For instance, Kimi 72B is quite a good coding model: https://huggingface.co/moonshotai/Kimi-Dev-72B

It might fit in vllm (as an AWQ) with 2x 4090s. It and would easily fit in TabbyAPI as an exl3: https://huggingface.co/ArtusDev/moonshotai_Kimi-Dev-72B-EXL3/tree/4.25bpw_H6

As another example, I personally use Nvidia Nemotron models for STEM stuff (other than coding). They rock at that, specifically, and are weaker elsewhere.

[–] [email protected] 1 points 19 hours ago (1 children)

What do I need to run Kimi? Does it have apple silicon compatible releases? It seems promising.

[–] [email protected] 1 points 18 hours ago* (last edited 18 hours ago)
——
▶ **PROBLEMS TO SOLVE**:
A) Do these statements agree with the forum excerpt on Kimi? (i) Kimi 72B would easily fit in TabbyAPI as an exl3. (ii) The poster uses Nvidia Nemotron models for coding. (iii) A reply asks whether Kimi has Apple silicon compatible releases. Answer yes or no for each and quote the deciding words.
B) Carry the forum excerpt on Kimi forward by writing the body of the reply whose header ends it.

▶ **STORED DATA**:
——
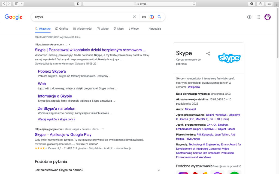Open the 'Pobierz Skype'a' link
This screenshot has width=279, height=174.
click(x=52, y=72)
——
▶ **RESULTS**:
A)
(i) Yes: "would easily fit in TabbyAPI as an exl3"
(ii) No: "for STEM stuff (other than coding)"
(iii) Yes: "Does it have apple silicon compatible releases?"

B)
Depends. You're in luck, as someone made a DWQ (which is the most optimal way to run it on Macs, and should work in LM Studio): https://huggingface.co/mlx-community/Kimi-Dev-72B-4bit-DWQ/tree/main

It's chonky though. The weights alone are like 40GB, so assume 50GB of VRAM allocation for some context. I'm not sure what Macs that equates to... 96GB? Can the 64GB can allocate enough?

Otherwise, the requirement is basically a 5090. You can stuff it into 32GB as an exl3.

Note that it is going to be slow on Macs, being a dense 72B model.